Les solutions pro-climat ne sont pas forcément pro-biodiversité

Salima Barragan

2 minutes de lecture

Emmanuelle Sée de Swiss Life Asset Managers France explique les différences dans les investissements

Tandis que les solutions Net-Zéro sont incontournables de la transition climatique, comme les voitures électriques et les technologies de Capture et Stockage de Carbone (CCS), elles ne rentrent pas nécessairement dans le spectre des activités respectueuses de la biodiversité. Le point avec Emmanuelle Sée, Responsable Gestion Actions chez Swiss Life Asset Managers France.

Comment intégrez-vous le thème de la biodiversité dans la gestion de vos portefeuilles institutionnels?

Nous avons lancé en 2021 le premier fonds en actions internationales cotées dédié à biodiversité. Il s’agit d'une des rares et premières solutions d'investissement axées sur la préservation de la biodiversité, bénéficiant d’une gestion de conviction associée à une démarche d’impact. Les investisseurs peuvent ainsi saisir des opportunités de croissance durable à travers des entreprises œuvrant contre la perte de biodiversité.
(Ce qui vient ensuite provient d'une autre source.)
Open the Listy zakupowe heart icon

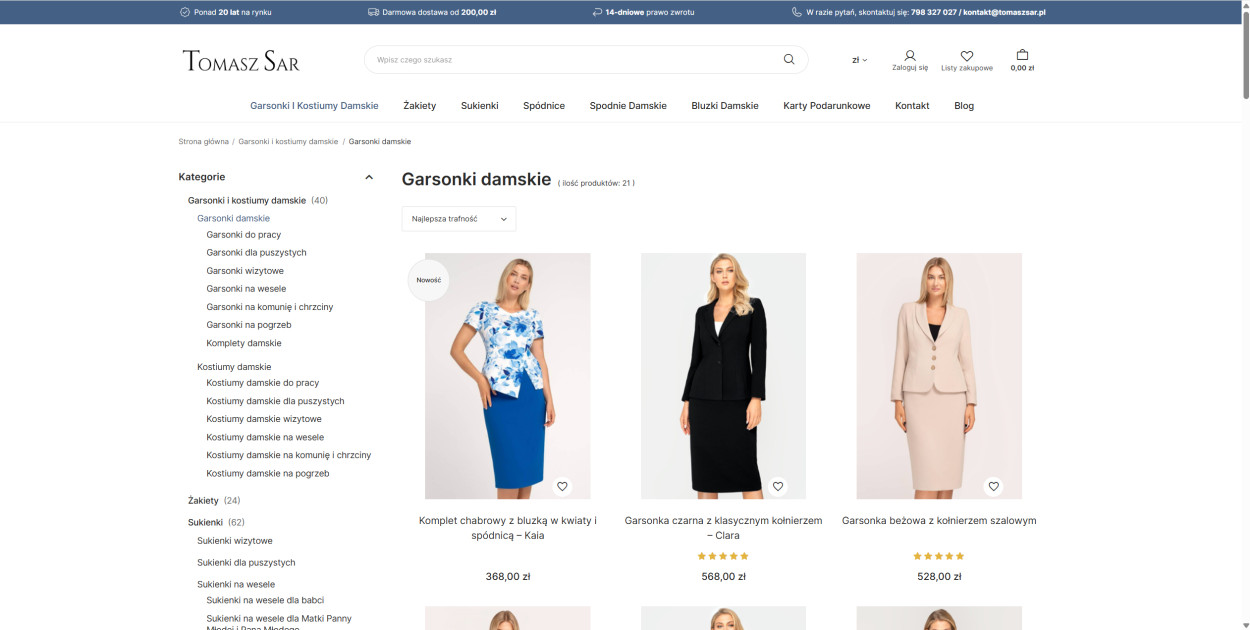click(966, 56)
Comment la biodiversité se différencie-t-elle du climat?

La biodiversité et les écosystèmes agissent sur le climat et inversement. Ces deux thèmes, bien que conjoints, ne sont pas superposables. La biodiversité nécessite une grille de lecture particulière: certaines solutions pro-climat ne sont pas forcément pro-biodiversité. On peut citer, par exemple, certaines technologies de Capture et Stockage du Carbone (CCS). C’est un concept intéressant mais le stockage de carbone en haute mer peut détruire les écosystèmes marins.
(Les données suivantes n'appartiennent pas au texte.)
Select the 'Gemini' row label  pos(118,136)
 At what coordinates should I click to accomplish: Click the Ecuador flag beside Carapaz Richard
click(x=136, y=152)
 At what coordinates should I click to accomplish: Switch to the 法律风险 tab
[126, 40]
Les éoliennes peuvent également engendrer une pollution physique et sonore.

Par ailleurs, l’impact environnemental des batteries électriques est également réel sur nos écosystèmes. Autre exemple, l’ammoniaque vert, dérivé azoté d’hydrogène, bien que fabriqué à partir d’une source d’énergie neutre en carbone, est utilisé en grande partie comme engrais dans l’agriculture.
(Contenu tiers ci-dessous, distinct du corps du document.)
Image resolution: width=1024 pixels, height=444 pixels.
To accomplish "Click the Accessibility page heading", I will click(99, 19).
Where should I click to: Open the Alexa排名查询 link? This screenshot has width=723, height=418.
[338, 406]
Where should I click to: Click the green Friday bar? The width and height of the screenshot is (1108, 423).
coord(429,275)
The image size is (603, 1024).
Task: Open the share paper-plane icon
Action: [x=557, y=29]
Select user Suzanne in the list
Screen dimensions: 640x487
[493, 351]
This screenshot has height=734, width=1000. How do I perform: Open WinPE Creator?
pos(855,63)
Pour aborder la thématique de la biodiversité, cela passe tout d’abord, par l’exclusion des entreprises dont l’activité contribue directement à dégrader nos écosystèmes.
Sur quelles données vous appuyez-vous afin de mesurer l’impact sur la biodiversité?

On entend souvent que le sujet est compliqué, pourtant il existe une multitude de données, académiques et scientifiques. Le seul bémol: il s’agit principalement de données brutes. Nous disposons, en revanche, d’une assez bonne cartographie des impacts et des dépendances des secteurs et des activités économiques.

Le Mean Species Abundance (MSA) constitue, à l’heure actuelle, la seule donnée agrégée. C’est un indicateur prometteur, qui émerge, en matière d’information d’intégrité de biodiversité.

Enfin, le segment de données géospatiales se développe à grande vitesse. La biodiversité est un sujet global et local. Il est donc nécessaire d’inclure les spécificités géographiques dans l’analyse des activités des entreprises

Le greenwashing est-il aussi présent dans la thématique de la biodiversité?

On est en plein cœur du sujet du climat et la problématique existe aussi. Nous devons être extrêmement vigilant sur les données et informations disponibles. Il est nécessaire, par ailleurs, d’avoir une méthodologie dédiée à la biodiversité, qui passe par l’intégration de métriques scientifiques et académiques en premier lieu, et l’analyse fondamentale des entreprises. Notre rôle, en tant qu’investisseur, est d’évaluer entreprise par entreprise comment ces critères de respect de la biodiversité sont réellement intégrés.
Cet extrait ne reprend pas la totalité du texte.